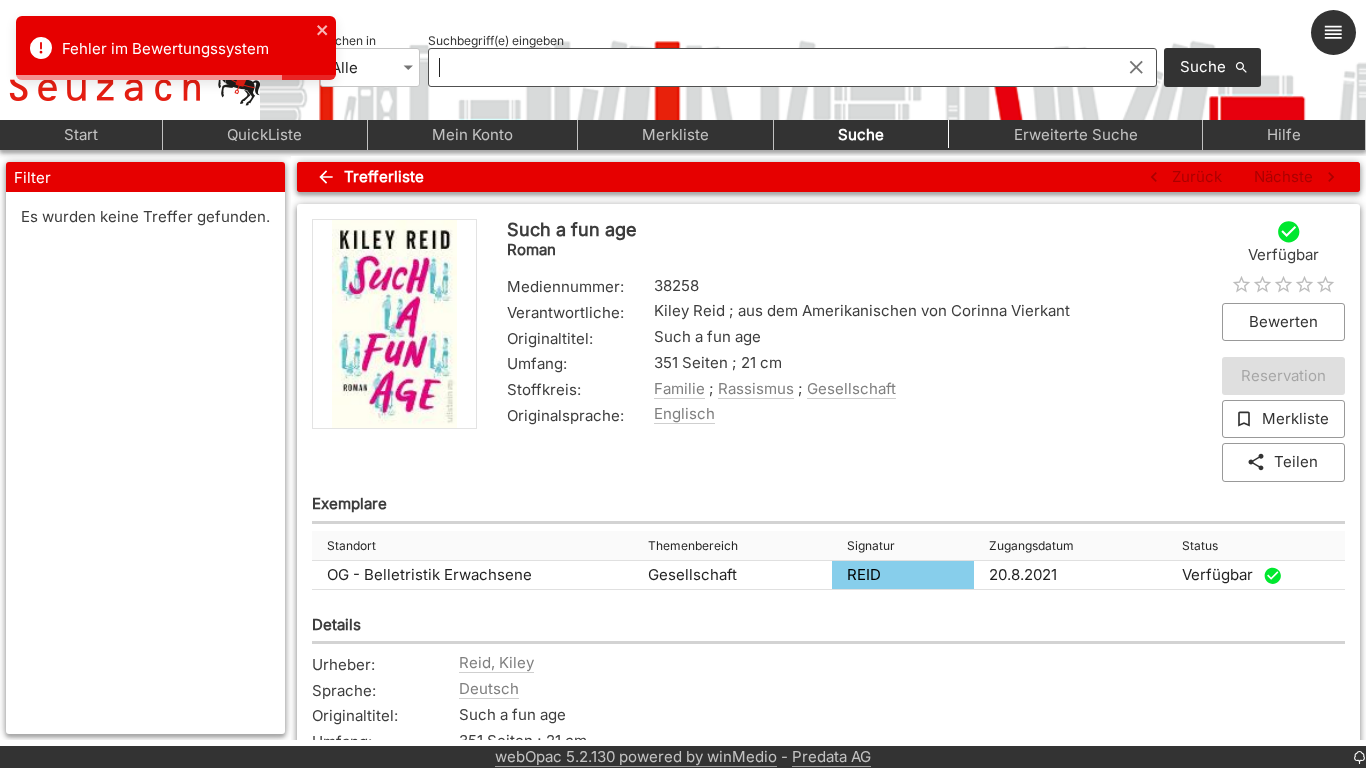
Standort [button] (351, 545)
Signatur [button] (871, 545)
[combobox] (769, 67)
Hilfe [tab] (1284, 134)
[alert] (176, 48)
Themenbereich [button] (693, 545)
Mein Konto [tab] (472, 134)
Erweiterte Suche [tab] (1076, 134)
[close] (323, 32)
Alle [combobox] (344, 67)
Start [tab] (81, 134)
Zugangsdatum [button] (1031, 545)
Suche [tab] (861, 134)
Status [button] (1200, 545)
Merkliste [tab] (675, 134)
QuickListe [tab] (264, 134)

□ □ □ □

● **WORK TASK**: Line by line, output the material above exactly, passing over the pictures.

● **EXERCISE ANSWER**:
Standort [button] (351, 545)
Signatur [button] (871, 545)
[combobox] (769, 67)
Hilfe [tab] (1284, 134)
[alert] (176, 48)
Themenbereich [button] (693, 545)
Mein Konto [tab] (472, 134)
Erweiterte Suche [tab] (1076, 134)
[close] (323, 32)
Alle [combobox] (344, 67)
Start [tab] (81, 134)
Zugangsdatum [button] (1031, 545)
Suche [tab] (861, 134)
Status [button] (1200, 545)
Merkliste [tab] (675, 134)
QuickListe [tab] (264, 134)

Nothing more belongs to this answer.